# NeuroMamba Pretraining

This repository contains a robust and scalable framework for pretraining the **NeuroMamba** language model. It is designed for large-scale training on multi-source, web-scale datasets, with a strong emphasis on stability and fault tolerance.

## Framework Overview

This pretraining pipeline is built upon the Hugging Face `Trainer` API and incorporates several key features to handle the challenges of long-duration training runs on massive datasets:

1.  **Large-Scale Data Streaming**: The framework is designed to stream data directly from multiple sources (e.g., SlimPajama, The Stack, SkyPile) without needing to download the entire datasets locally.
2.  **Multi-Source Data Interleaving**: It seamlessly mixes datasets from different domains (prose, code, multilingual text) with configurable probabilities, allowing for the creation of a diverse and balanced pretraining corpus.
3.  **Robust Training Pipeline**: Two custom utility classes are included to prevent common failures during long training runs:
    -   `SafeIterableDataset`: A wrapper that prevents the entire training process from crashing due to a single corrupt or unreadable data sample.
    -   `HealthCheckCallback`: A `Trainer` callback that actively monitors model weights for numerical instability (NaNs or Infs) and automatically halts training if an issue is detected, saving valuable compute resources.

## Files

-   `pretrain.py`: The main **executable script** for launching the pretraining process. It handles dataset loading and interleaving, model and tokenizer initialization, and configures the Hugging Face `Trainer`.
-   `safe_dataset.py`: Contains `SafeIterableDataset`, a wrapper class that makes the data loading pipeline resilient to errors in individual data points. It logs warnings for corrupt samples and skips them instead of crashing.
-   `HealthCheckCallback.py`: Contains `HealthCheckCallback`, a custom callback that monitors the model's parameters for numerical stability (NaN/Inf values) at each step, stopping the training run early if instability is detected.

## How to Run Pretraining

### 1. Prerequisites

Ensure you have the necessary libraries installed:
```bash
pip install torch transformers datasets accelerate
```
This framework is designed for execution on powerful hardware. A GPU with support for `bfloat16` (e.g., NVIDIA Ampere series or newer) is highly recommended for optimal performance.

### 2. Configuration

Open `pretrain.py` to configure your training run. Key areas to adjust include:

-   **Datasets**: Modify the `interleave_datasets` call to change the data sources or their mixing probabilities.
-   **Model Configuration**: Adjust the `NeuroMambaConfig` to define your model's architecture (e.g., `hidden_size`, `num_hidden_layers`).
-   **Training Arguments**: Modify the `TrainingArguments` object to set crucial hyperparameters like `output_dir`, `per_device_train_batch_size`, `learning_rate`, and `max_steps`.

### 3. Execution

Launch the pretraining script from your terminal:
```bash
python pretrain.py
```
The script will initialize all components and begin the training process, managed by the Hugging Face `Trainer`.

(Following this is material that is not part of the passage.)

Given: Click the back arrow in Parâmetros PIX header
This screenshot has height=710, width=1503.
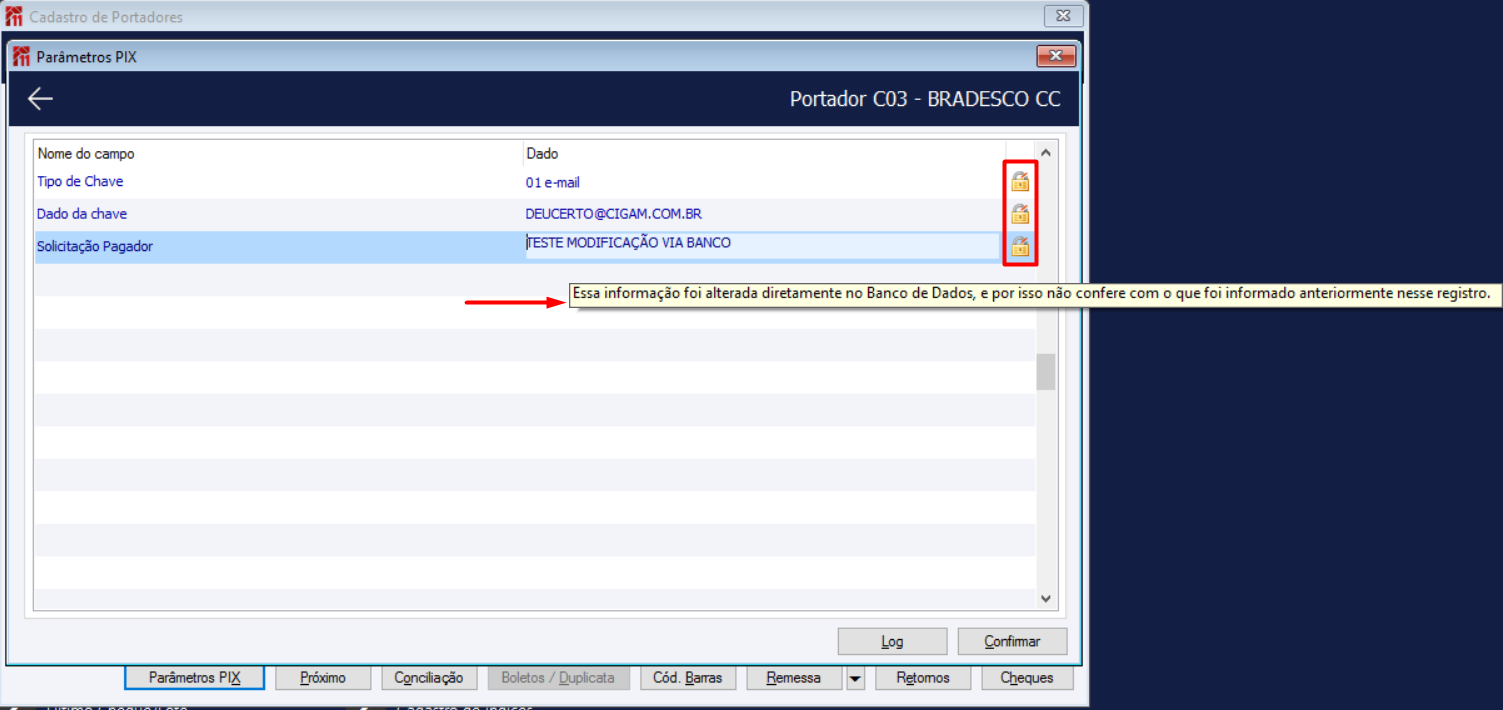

### 4. Resuming from a Checkpoint

For long pretraining runs, the ability to resume is critical. The script is configured to save checkpoints periodically. To resume from a specific checkpoint:

1.  Locate the desired checkpoint directory (e.g., `.../NeuMa_140M/checkpoint-25000`).
2.  Modify the final line in `pretrain.py` to point to this directory:
    ```python
    # Before (for a new run, this line would be trainer.train())
    trainer.train(resume_from_checkpoint="/path/to/your/checkpoint-25000")
    ```
3.  Re-run the script: `python pretrain.py`. The `Trainer` will automatically load the model weights, optimizer state, and scheduler state from the checkpoint and continue training.

## Monitoring and Results

-   **Console Output**: The `Trainer` will provide live progress updates in your terminal, including the current step, loss, and learning rate.
-   **Checkpoints**: Model checkpoints will be saved to the specified `output_dir` at intervals defined by `save_steps`.
-   **Robustness Alerts**:
    -   If a corrupt data sample is encountered, a warning from `SafeIterableDataset` will be logged, and training will continue.
    -   If numerical instability (NaN/Inf) is detected, `HealthCheckCallback` will log a critical error detailing the problematic parameter and step, and then gracefully terminate the training process.